From: aidotengineer
Open Rag Eval is a new open source project designed for quick and scalable RAG evaluation [00:00:06]. The project aims to address a significant challenge in RAG evaluation: the requirement for golden answers or golden chunks, which is not scalable [00:00:22].
The project is backed by research conducted in collaboration with the University of Waterloo, specifically the Jimmy Lynn lab [00:00:32].
How Open Rag Eval Works
The general architecture of Open Rag Eval involves several steps to perform RAG evaluation [00:00:45]:
- Queries: The process begins with a set of queries, which can range from 10 to 1,000, collected for the RAG system [00:00:47].
- RAG Connector: A RAG connector collects actual information, chunks, and answers generated by the RAG pipeline [00:00:54]. Connectors are available for Victara, LangChain, and LlamaIndex, with more being added [00:01:04]. These connectors generate the RAG outputs [00:01:09].
- Evaluation: The evaluation phase runs various metrics, which are grouped into evaluators [00:01:16].
- RAG Evaluation Files: The evaluators produce RAG evaluation files containing all necessary information to assess the RAG pipeline [00:01:24].
Key Metrics for Evaluation
Open Rag Eval utilizes specific metrics that enable RAG evaluation without golden answers [00:01:36]:
-
Umbrella (Retrieval Metric): This metric evaluates retrieval without requiring golden chunks [00:01:44]. It assigns a score between 0 and 3 to a chunk, indicating its relevance to the query:
- 0: Nothing to do with the query [00:02:16].

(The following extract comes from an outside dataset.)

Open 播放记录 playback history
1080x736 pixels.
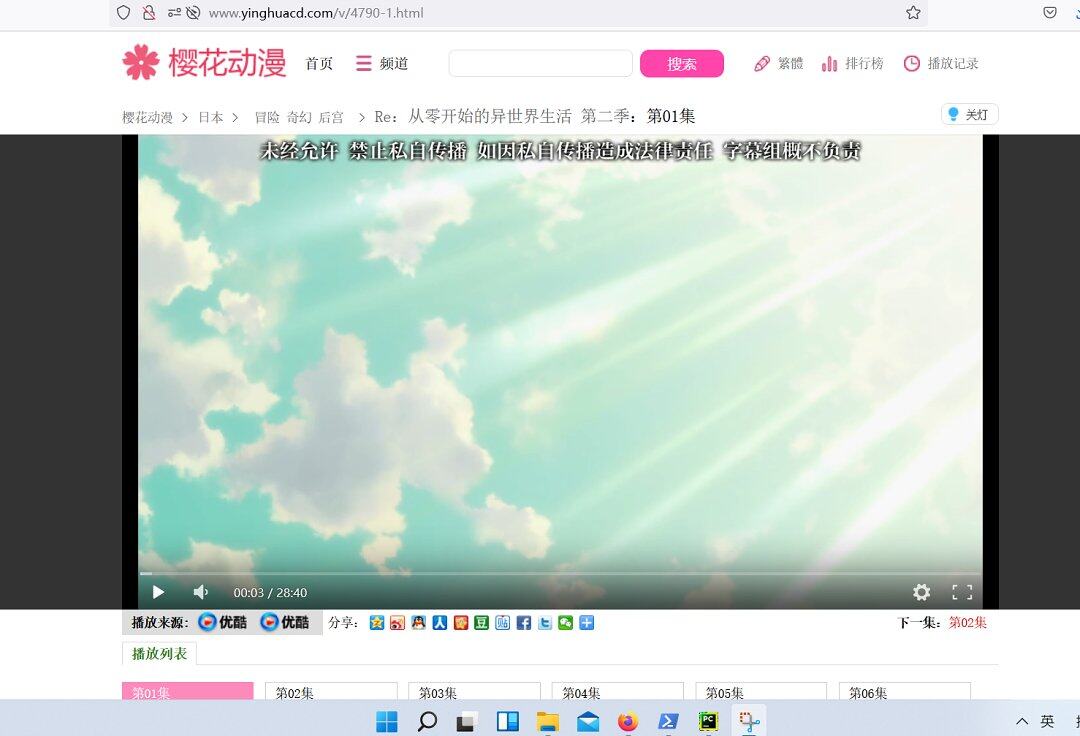coord(940,64)
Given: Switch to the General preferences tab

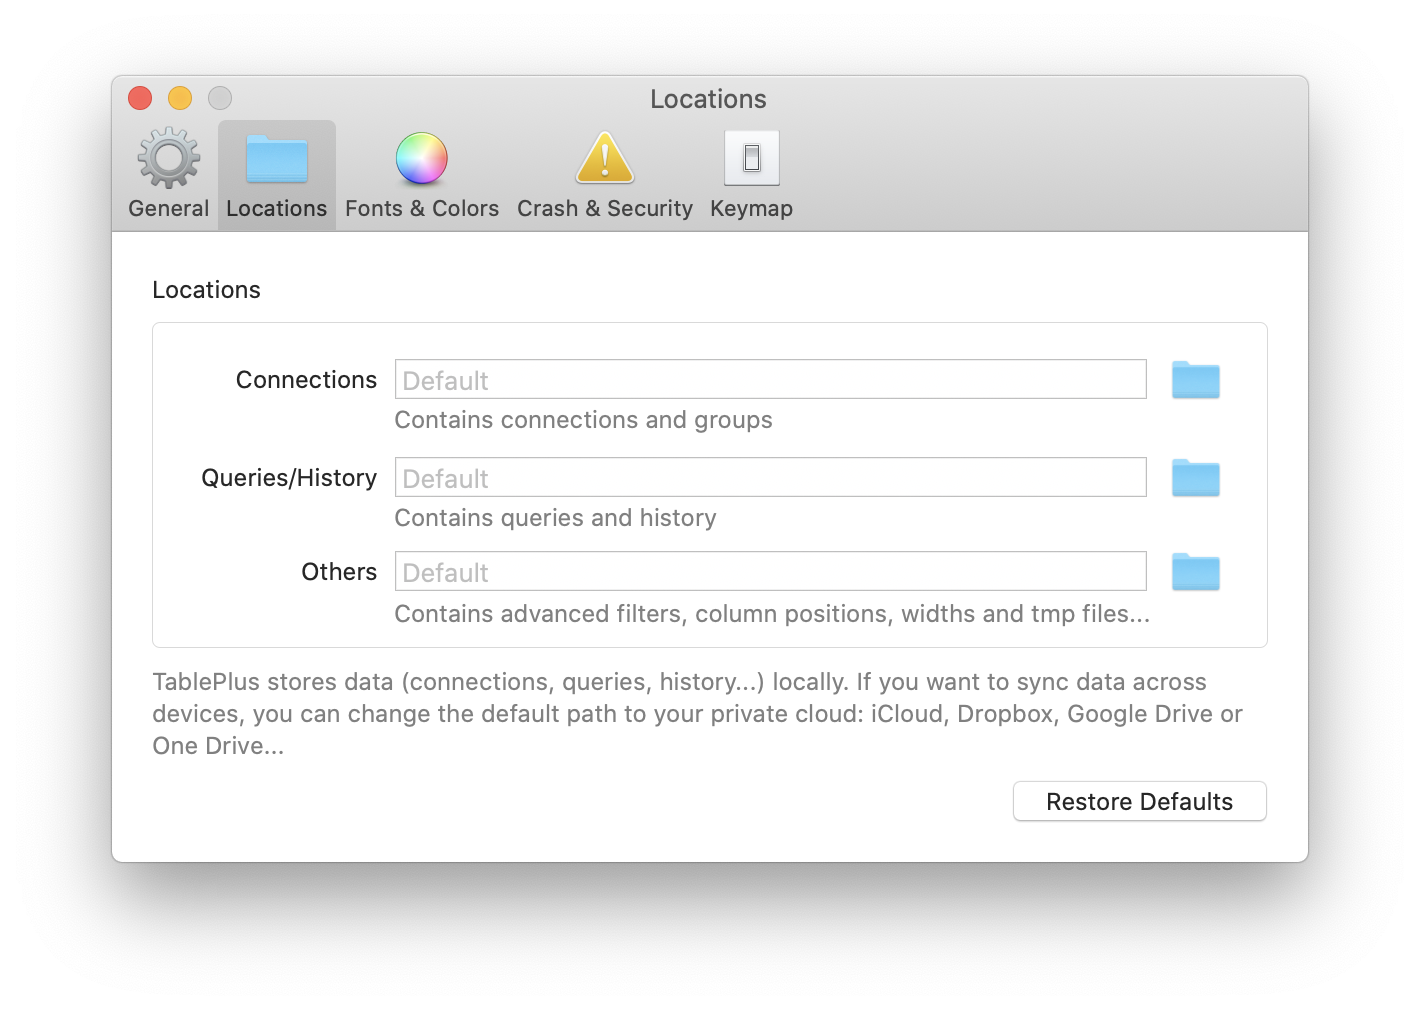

- 3: Dedicated to the query and contains the exact answer [00:02:20]. Research by the University of Waterloo lab shows that this approach correlates well with human judgment [00:02:32].
-
Auto Nuggetizer (Generation Metric): This generation metric also does not require golden answers [00:02:53]. It involves three steps:
- Nugget Creation: Atomic units called “nuggets” are created [00:03:00].
- Nugget Rating: Each nugget is assigned a “vital” or “okay” rating, and the top 20 are selected [00:03:05].
- LLM Judge Analysis: An LLM judge analyzes the RAG response to determine if each selected nugget is fully or partially supported by the answer [00:03:15].
-
Citation Faithfulness: This metric measures whether citations in the response are high fidelity, meaning they are fully supported, partially supported, or not supported by the cited passage [00:03:30].
-
Hallucination Detection: This uses Victara’s Hallucination Detection Model (HHM) to check if the entire response aligns with the retrieved content [00:03:45].
User Interface
Open Rag Eval provides a cool user interface for visualizing evaluation results [00:03:58]. After running an evaluation, users can drag and drop the output files onto open evaluation.ai to view a UI that displays all run queries, retrieval scores, and generation scores for comparison [00:04:06].
Benefits and Contribution
Open Rag Eval is a powerful package that can help users optimize and tune their RAG pipeline [00:04:29]. Being open source, it offers full transparency into how the metrics work [00:04:34]. The project includes connectors for Victara, LangChain, and LlamaIndex, and contributions for other RAG pipeline connectors are welcome [00:04:44].